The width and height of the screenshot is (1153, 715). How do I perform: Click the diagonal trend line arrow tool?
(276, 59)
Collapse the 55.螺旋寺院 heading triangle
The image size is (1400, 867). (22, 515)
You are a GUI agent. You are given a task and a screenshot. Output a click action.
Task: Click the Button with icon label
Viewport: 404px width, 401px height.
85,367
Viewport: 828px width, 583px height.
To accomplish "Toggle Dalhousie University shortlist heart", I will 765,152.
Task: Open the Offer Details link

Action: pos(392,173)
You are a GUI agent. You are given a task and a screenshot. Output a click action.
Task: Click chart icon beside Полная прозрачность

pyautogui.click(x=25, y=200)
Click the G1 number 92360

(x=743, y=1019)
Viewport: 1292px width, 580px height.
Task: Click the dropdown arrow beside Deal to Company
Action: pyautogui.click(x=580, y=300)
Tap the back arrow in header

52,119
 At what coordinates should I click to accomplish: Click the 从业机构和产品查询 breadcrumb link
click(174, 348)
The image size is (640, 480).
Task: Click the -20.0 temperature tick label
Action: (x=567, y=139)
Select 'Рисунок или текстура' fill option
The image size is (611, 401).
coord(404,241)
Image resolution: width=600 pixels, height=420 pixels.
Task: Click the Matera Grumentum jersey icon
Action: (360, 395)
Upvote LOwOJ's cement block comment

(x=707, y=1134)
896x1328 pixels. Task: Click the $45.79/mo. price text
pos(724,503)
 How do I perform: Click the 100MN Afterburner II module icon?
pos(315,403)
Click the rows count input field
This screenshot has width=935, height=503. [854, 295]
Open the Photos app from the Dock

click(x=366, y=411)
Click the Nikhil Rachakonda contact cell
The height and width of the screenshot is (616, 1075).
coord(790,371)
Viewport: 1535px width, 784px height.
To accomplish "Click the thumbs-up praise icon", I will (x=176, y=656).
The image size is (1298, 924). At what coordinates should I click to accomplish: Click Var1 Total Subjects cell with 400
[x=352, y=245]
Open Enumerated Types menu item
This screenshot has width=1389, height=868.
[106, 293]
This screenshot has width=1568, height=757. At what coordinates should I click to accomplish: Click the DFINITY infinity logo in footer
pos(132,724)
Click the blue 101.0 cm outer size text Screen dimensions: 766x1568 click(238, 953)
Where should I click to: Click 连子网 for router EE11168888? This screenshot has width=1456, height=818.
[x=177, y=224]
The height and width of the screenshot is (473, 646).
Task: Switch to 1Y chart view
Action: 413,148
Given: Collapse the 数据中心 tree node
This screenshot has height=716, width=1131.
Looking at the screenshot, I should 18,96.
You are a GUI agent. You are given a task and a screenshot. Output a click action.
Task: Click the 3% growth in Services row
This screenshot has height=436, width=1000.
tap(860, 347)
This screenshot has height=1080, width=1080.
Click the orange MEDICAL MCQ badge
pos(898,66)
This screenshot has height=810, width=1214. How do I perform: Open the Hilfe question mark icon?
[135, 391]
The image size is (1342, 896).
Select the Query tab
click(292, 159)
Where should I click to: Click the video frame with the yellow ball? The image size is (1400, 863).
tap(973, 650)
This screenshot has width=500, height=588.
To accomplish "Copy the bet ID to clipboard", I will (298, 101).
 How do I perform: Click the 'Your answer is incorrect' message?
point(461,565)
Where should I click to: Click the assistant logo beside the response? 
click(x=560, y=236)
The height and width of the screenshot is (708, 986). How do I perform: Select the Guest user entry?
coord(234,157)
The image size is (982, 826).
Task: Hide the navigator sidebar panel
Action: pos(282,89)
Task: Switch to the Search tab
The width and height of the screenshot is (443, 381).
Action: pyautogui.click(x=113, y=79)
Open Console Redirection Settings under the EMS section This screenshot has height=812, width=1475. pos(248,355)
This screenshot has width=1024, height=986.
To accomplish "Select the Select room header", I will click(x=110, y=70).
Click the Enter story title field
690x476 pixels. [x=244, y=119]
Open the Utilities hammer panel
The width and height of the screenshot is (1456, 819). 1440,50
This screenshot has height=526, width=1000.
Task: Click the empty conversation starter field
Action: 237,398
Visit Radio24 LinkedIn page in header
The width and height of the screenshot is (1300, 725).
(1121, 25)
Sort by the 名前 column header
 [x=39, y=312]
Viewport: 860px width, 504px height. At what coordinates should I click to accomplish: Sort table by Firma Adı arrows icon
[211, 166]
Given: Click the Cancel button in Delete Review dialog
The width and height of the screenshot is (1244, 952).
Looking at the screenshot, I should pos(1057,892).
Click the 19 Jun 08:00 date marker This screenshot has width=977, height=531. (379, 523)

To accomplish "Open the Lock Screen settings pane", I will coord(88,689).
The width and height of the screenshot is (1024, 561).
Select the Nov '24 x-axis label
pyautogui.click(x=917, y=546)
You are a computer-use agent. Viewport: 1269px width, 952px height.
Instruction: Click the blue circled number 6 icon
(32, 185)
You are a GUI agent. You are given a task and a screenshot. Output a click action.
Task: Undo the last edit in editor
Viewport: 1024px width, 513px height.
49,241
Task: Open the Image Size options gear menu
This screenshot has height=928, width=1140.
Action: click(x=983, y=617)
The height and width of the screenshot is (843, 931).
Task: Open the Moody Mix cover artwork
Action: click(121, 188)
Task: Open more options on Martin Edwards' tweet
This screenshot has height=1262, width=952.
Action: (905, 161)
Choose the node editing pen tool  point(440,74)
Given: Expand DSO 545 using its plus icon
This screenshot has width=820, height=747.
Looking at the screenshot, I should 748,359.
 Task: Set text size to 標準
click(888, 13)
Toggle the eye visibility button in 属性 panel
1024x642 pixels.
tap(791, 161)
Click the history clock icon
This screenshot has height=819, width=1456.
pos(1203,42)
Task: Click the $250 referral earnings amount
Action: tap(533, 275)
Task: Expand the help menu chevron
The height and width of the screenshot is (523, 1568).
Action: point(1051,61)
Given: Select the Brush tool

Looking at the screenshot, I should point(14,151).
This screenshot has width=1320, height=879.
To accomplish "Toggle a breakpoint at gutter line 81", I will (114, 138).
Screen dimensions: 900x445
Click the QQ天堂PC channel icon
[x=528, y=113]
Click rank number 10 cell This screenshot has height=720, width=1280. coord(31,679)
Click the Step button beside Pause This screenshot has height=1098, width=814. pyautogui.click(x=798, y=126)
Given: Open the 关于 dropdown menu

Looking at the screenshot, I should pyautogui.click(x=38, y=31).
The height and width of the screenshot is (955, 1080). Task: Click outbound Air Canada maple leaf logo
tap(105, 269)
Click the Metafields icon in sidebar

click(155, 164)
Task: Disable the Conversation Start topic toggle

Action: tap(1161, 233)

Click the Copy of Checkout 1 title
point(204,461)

▬▬▬

## REQUIRED WORK
Format the lines of the material from the one containing "This screenshot has width=1024, height=986." through the one containing "690x476 pixels. [x=244, y=119]", inclusive, as a Markdown table with the columns Row and Line, skipping any blank lines.

## RESULT BELOW
| Row | Line |
|---|---|
| 1 | This screenshot has width=1024, height=986. |
| 2 | To accomplish "Select the Select room header", I will click(x=110, y=70). |
| 3 | Click the Enter story title field |
| 4 | 690x476 pixels. [x=244, y=119] |